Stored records
^^^^^^^^^^^^^^^^
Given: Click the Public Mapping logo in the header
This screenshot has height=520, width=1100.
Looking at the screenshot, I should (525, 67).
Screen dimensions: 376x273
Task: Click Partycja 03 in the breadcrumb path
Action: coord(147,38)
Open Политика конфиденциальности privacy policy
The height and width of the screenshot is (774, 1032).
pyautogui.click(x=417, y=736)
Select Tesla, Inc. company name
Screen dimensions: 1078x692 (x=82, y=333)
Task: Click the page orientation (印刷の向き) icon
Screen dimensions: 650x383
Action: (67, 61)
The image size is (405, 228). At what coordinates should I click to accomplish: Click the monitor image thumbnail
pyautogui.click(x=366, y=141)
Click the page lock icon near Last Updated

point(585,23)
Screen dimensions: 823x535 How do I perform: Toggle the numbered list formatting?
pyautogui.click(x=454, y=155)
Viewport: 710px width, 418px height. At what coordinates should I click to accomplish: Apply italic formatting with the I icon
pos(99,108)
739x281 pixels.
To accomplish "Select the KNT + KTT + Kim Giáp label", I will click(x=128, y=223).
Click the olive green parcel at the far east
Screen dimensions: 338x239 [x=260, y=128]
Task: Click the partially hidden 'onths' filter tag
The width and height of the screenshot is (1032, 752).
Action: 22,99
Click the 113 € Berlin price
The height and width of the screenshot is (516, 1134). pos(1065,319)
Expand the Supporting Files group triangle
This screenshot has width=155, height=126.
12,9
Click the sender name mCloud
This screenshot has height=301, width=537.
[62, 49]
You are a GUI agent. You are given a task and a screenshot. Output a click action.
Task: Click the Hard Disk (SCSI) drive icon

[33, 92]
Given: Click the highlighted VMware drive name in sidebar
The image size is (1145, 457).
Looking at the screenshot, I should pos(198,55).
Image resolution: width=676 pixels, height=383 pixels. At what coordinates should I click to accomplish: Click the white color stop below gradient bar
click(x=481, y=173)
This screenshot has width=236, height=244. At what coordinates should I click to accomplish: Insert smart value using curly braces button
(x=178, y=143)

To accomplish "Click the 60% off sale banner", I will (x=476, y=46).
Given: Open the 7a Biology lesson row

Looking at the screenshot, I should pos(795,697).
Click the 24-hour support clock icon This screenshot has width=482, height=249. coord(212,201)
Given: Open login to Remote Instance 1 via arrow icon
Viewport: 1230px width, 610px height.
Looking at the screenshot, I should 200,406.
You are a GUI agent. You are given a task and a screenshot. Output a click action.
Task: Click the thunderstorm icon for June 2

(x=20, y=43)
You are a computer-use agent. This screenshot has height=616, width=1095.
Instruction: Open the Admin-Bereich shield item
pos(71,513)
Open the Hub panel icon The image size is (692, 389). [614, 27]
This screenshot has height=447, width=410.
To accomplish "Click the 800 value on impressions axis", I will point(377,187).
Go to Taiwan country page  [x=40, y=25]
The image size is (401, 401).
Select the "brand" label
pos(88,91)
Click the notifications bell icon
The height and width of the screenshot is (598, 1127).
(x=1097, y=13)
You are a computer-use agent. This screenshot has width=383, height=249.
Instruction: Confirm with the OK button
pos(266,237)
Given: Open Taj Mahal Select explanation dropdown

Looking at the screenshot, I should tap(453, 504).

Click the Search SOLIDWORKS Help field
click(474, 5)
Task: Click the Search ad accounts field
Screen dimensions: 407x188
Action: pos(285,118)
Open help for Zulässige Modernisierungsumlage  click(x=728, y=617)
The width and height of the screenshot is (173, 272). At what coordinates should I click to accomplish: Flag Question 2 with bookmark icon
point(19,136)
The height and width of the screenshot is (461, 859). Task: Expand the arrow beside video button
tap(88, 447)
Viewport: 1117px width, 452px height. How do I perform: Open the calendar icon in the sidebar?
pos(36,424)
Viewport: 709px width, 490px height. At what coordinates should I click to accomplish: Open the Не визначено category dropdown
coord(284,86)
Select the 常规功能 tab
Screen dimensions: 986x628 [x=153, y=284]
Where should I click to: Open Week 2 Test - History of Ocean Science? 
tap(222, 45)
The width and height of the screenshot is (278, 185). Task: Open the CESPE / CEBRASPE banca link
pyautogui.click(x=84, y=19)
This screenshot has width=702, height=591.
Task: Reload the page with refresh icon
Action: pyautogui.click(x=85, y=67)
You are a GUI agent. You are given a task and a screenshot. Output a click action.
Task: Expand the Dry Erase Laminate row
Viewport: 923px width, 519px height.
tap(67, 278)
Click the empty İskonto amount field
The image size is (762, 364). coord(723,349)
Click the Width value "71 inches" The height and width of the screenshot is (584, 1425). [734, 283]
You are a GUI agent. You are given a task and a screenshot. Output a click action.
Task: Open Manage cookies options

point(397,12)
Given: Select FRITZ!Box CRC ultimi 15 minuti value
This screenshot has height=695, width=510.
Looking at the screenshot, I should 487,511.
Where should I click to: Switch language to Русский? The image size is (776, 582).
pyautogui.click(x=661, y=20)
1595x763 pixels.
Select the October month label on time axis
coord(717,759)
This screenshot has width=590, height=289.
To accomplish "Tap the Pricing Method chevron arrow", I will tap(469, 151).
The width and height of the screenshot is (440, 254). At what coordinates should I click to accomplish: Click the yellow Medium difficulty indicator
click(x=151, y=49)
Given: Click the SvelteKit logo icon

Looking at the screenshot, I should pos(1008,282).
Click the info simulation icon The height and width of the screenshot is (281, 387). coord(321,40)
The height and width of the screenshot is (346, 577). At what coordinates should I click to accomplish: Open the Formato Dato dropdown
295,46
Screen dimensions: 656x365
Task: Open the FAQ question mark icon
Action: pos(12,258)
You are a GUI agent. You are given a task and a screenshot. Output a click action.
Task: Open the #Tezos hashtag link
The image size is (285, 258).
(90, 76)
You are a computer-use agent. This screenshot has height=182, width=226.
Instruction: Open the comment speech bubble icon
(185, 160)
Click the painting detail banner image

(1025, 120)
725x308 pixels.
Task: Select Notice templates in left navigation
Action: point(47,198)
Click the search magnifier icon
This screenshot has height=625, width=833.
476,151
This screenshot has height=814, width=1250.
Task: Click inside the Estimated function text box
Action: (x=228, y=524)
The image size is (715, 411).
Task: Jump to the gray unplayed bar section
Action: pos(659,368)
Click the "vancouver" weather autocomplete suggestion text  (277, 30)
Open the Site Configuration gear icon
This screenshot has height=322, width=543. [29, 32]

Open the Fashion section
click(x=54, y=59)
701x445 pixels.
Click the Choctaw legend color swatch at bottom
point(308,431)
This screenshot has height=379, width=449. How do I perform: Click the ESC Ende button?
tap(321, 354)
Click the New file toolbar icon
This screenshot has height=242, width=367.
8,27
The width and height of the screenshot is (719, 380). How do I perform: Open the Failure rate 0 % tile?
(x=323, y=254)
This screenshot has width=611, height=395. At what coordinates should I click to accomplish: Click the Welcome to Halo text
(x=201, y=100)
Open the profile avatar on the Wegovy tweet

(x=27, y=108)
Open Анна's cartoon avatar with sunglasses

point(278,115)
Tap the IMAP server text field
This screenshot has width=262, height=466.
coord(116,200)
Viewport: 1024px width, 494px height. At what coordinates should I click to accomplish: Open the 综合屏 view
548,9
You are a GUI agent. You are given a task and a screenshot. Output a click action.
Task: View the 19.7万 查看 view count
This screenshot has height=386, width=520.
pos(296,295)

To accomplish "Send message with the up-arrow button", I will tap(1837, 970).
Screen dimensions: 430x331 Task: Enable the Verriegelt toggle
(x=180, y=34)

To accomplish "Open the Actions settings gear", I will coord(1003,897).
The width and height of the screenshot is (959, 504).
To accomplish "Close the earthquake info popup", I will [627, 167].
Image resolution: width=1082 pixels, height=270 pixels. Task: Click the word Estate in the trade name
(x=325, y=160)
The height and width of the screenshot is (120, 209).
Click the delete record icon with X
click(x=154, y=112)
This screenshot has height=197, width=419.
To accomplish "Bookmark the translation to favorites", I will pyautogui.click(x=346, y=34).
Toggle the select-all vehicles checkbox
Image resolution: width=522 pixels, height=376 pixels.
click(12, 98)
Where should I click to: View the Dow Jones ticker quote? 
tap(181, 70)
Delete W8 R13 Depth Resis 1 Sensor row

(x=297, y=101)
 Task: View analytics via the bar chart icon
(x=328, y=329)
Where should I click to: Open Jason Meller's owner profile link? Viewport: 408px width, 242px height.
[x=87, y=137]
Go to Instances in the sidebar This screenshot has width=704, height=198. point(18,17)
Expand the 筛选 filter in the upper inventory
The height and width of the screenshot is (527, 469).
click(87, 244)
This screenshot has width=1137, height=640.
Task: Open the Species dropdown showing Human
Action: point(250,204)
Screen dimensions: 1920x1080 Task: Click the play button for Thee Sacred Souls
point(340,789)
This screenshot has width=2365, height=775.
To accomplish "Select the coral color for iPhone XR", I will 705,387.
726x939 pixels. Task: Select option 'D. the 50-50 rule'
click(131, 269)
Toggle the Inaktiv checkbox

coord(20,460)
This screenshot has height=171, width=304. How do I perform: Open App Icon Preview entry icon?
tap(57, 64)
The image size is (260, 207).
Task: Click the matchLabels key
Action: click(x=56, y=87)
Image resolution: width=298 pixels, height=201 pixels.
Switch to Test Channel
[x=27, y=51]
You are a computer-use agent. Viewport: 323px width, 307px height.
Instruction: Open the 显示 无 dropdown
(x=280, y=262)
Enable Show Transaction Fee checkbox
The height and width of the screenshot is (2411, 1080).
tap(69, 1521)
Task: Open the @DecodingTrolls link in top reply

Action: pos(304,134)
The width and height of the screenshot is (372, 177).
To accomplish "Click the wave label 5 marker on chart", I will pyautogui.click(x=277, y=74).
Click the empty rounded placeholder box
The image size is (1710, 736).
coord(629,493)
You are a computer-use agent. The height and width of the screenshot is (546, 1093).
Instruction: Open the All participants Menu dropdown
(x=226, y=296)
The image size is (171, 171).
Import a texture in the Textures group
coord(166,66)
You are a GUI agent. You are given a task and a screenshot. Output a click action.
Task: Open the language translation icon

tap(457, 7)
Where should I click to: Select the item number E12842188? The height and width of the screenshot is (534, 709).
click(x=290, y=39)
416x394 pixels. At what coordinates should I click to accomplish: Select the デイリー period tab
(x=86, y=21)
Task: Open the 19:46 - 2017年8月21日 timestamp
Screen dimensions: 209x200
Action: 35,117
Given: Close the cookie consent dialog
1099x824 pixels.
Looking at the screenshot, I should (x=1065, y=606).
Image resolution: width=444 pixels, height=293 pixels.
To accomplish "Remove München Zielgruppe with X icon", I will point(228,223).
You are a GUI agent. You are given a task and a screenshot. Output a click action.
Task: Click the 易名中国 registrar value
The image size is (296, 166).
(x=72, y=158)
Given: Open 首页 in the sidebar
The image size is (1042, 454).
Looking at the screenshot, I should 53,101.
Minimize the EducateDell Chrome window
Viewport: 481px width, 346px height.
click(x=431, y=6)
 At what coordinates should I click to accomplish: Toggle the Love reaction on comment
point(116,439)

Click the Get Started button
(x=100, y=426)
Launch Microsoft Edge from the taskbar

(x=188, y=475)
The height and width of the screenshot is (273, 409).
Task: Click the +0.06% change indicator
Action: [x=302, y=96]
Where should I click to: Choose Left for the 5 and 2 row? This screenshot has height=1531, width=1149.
^^^^^^^^^^^^^^^^
WHAT YOU WILL DO: Look for the word "info" in the data, then return every line that contains it.

RESPONSE TO THE EXERCISE:
Click the info simulation icon The height and width of the screenshot is (281, 387). coord(321,40)
To accomplish "Close the earthquake info popup", I will [627, 167].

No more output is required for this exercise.